* _Work to complete_:
A. Copy the part of the boxing obituary between "Ingle trained boys" and "welterweight Kell Brook.", inclusive.
B. Pick up the boxing obituary after its final sentence and keep writing it.

On Friday, May 24, British boxing fans were saddened to learn of the deaths of two prominent members of the UK fistic fraternity. The noted trainer Brendan Ingle, who was afflicted with Alzheimer’s, passed away at the age of 77. Former boxer Dean Francis, who had been battling colon cancer, died at the age of 44.
Ingle was born in Dublin, the son of a dockworker. He was one of 15 children. As a teenager he followed an older brother to Sheffield, England, to work in a steel mill. Fighting as a middleweight, he compiled a 19-14 record during a nine-year career that began in 1965. He was stopped eight times but almost all of those stoppages were the result of cuts.
After hanging up his gloves, Ingle answered the call of a local vicar to train boys in the art of boxing. He set up shop in a gym attached to the St. Thomas Boys and Girls Club in the hardscrabble East End of Sheffield.
Ingle trained boys of all ages. His first notable fighter was Herol Graham. Under Ingle’s tutelage, the “Bomber” won British, Commonwealth, and European titles and defeated such notables as Ayub Kalule, Mark Kaylor, and Vinnie Pazienza.
Graham never won a world title, coming up short in three tries, but Ingle’s gym produced five world champions: super welterweight Junior Witter, light heavyweight Clinton Woods, featherweight Naseem Hamed, cruiserweight Johnny Nelson, and welterweight Kell Brook.
Ingle’s fighters, wrote (London) Telegraph boxing writer Gareth Davies, “were all light on their toes, in-and-out, masters of range and timing, each of them utterly comfortable with their hands down by their sides. They were ostensibly matadors with gloves. Hit and don’t hit was their mantra.”

* _Given entries_:
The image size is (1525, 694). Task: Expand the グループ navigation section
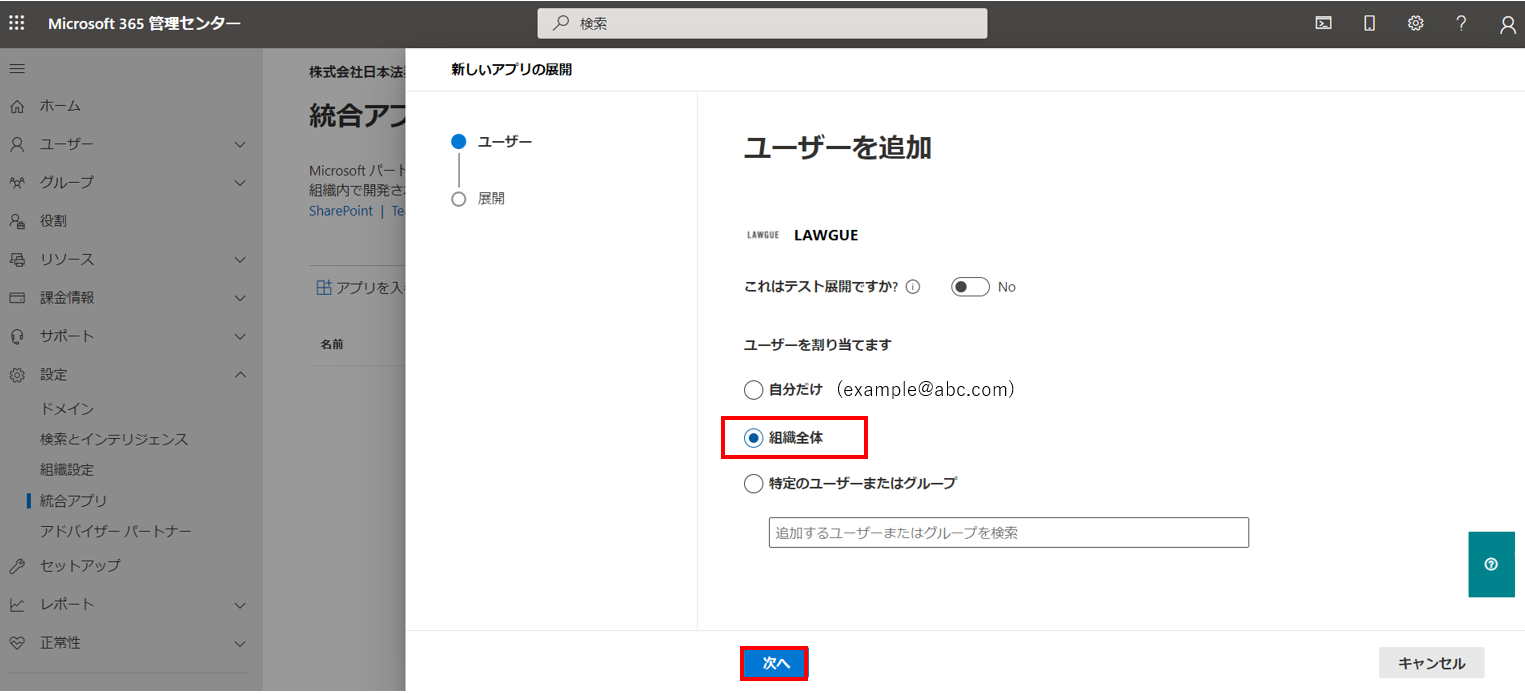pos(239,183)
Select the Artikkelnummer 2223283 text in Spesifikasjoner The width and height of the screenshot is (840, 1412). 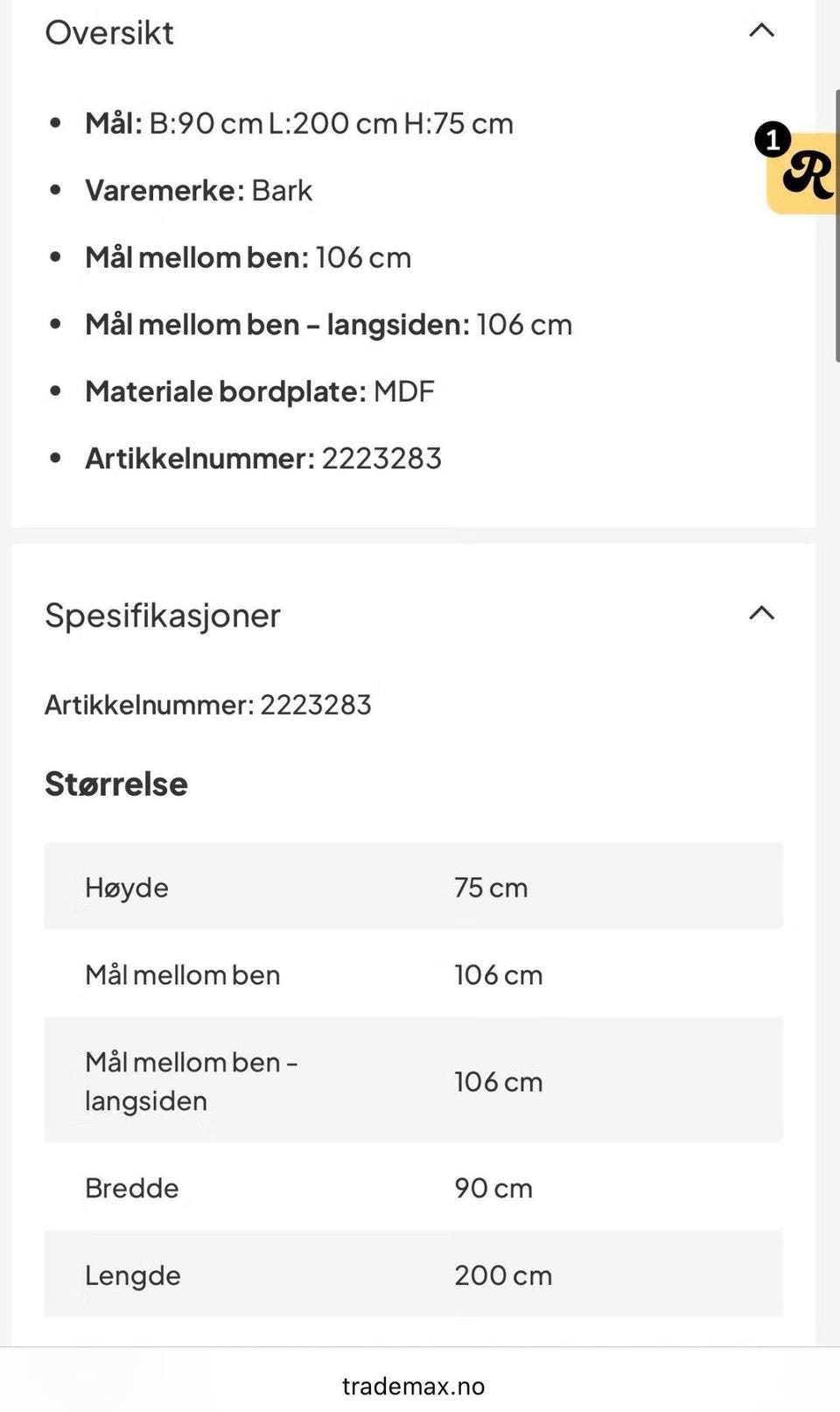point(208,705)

---

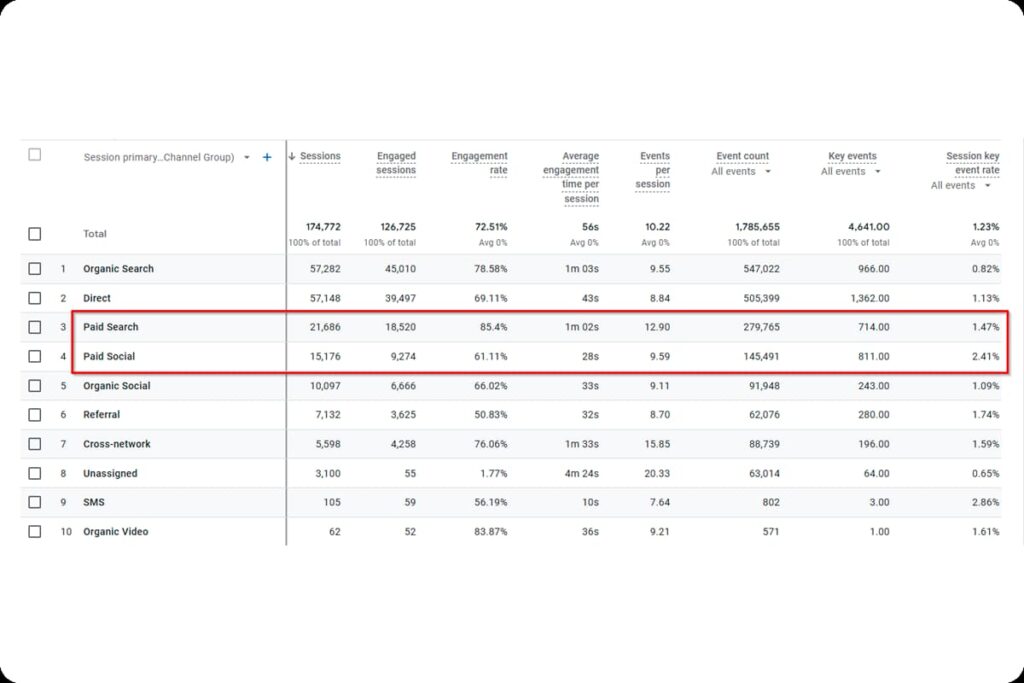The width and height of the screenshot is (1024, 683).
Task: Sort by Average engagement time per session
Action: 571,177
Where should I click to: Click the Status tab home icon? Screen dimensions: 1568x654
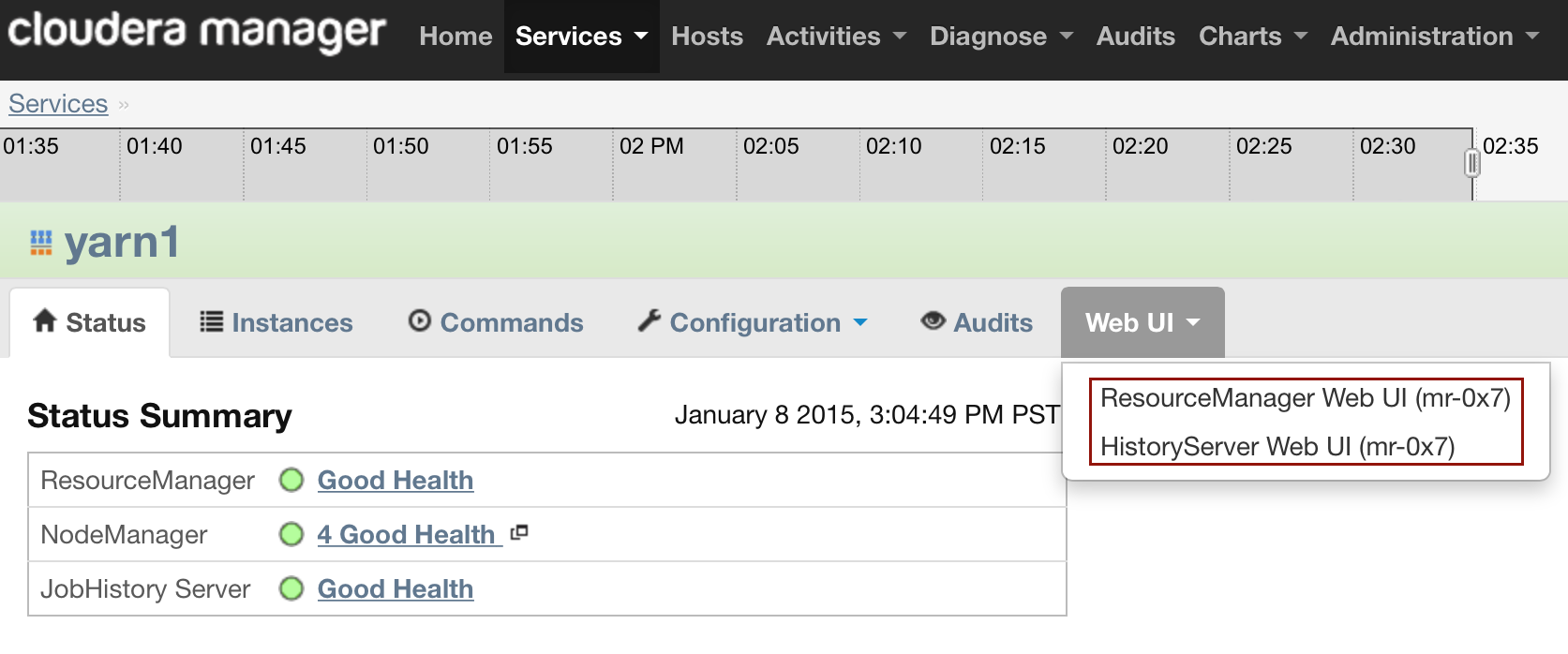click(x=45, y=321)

...

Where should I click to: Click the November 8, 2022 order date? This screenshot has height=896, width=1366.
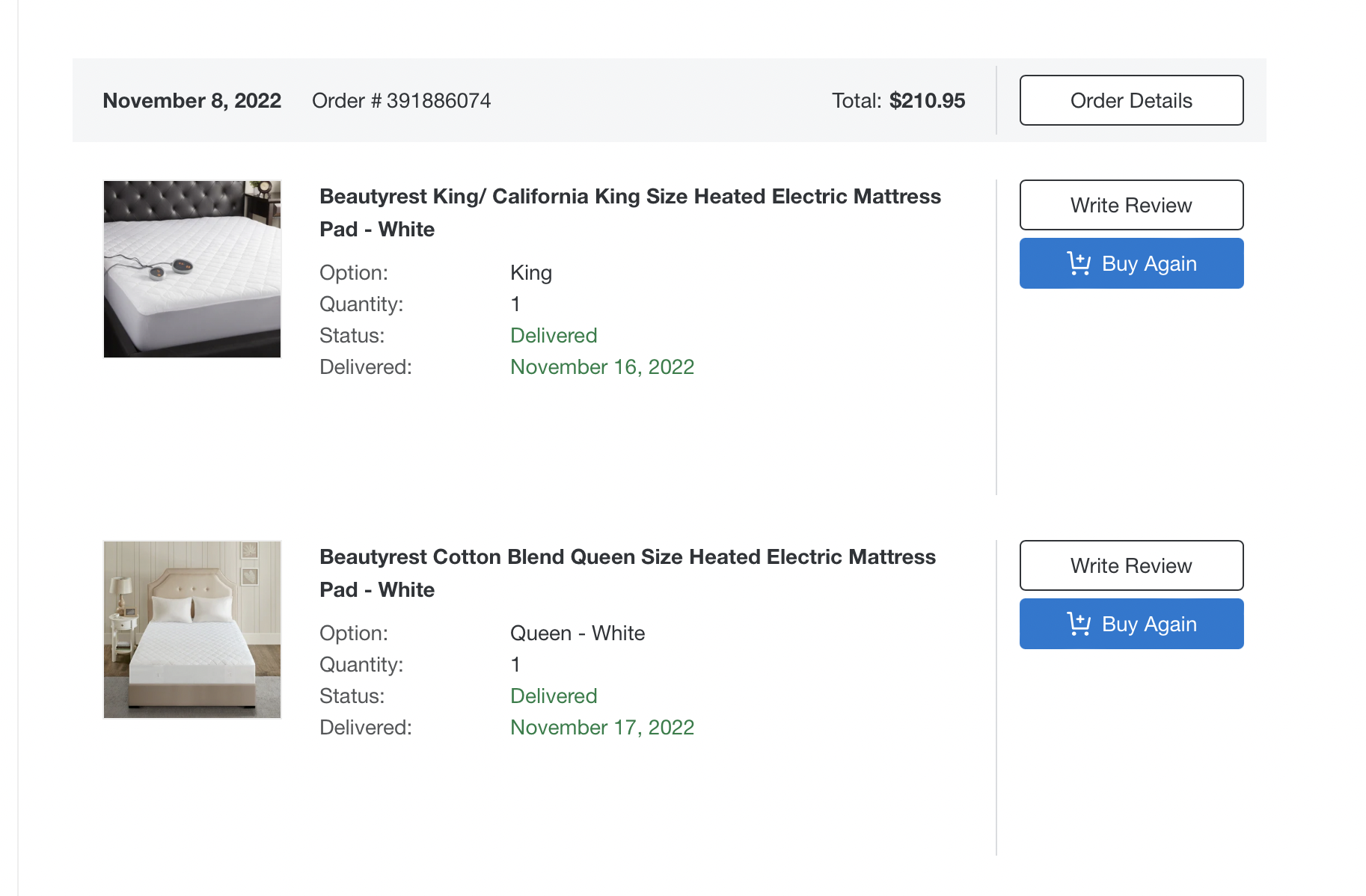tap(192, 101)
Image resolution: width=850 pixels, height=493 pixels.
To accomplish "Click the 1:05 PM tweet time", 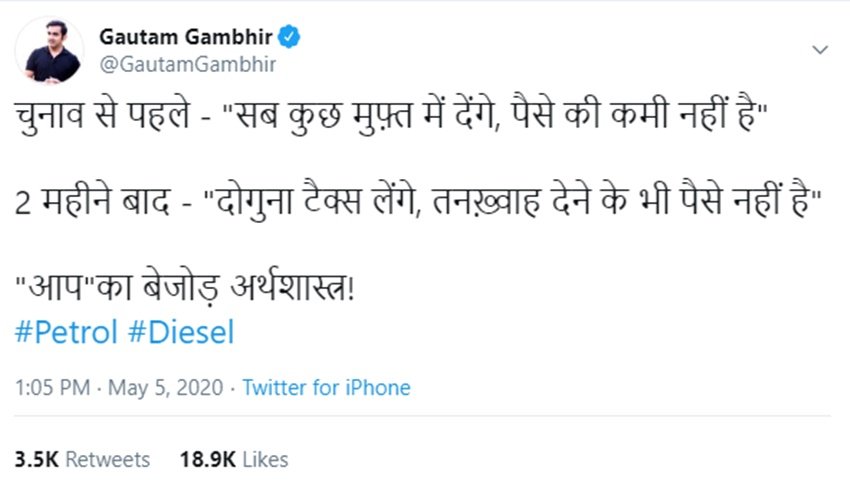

* _Answers given_:
A.
Ingle trained boys of all ages. His first notable fighter was Herol Graham. Under Ingle’s tutelage, the “Bomber” won British, Commonwealth, and European titles and defeated such notables as Ayub Kalule, Mark Kaylor, and Vinnie Pazienza.
Graham never won a world title, coming up short in three tries, but Ingle’s gym produced five world champions: super welterweight Junior Witter, light heavyweight Clinton Woods, featherweight Naseem Hamed, cruiserweight Johnny Nelson, and welterweight Kell Brook.

B.
Ingle is most famous for his work with Naseem Hamed, with whom he eventually had a bad falling out, but although Hamed became the biggest star in British boxing, Ingle was likely most proud of his work with Johnny Nelson who started his career 0-3 and was the reigning WBO champion when he retired, having reigned longer than any cruiserweight title-holder in history.
Nelson, a Sky Sport Boxing commentator, broke the news of Ingle’s death. “On this one occasion,” he wrote, “I am using social media to inform people that a good, good man has left the earth today. A good friend. A good father figure. And the best trainer in the world.”
“Boxing has lost a legend and I will look back fondly on the many great moments we shared in the sport,” chimed in veteran British boxing promoter Frank Warren.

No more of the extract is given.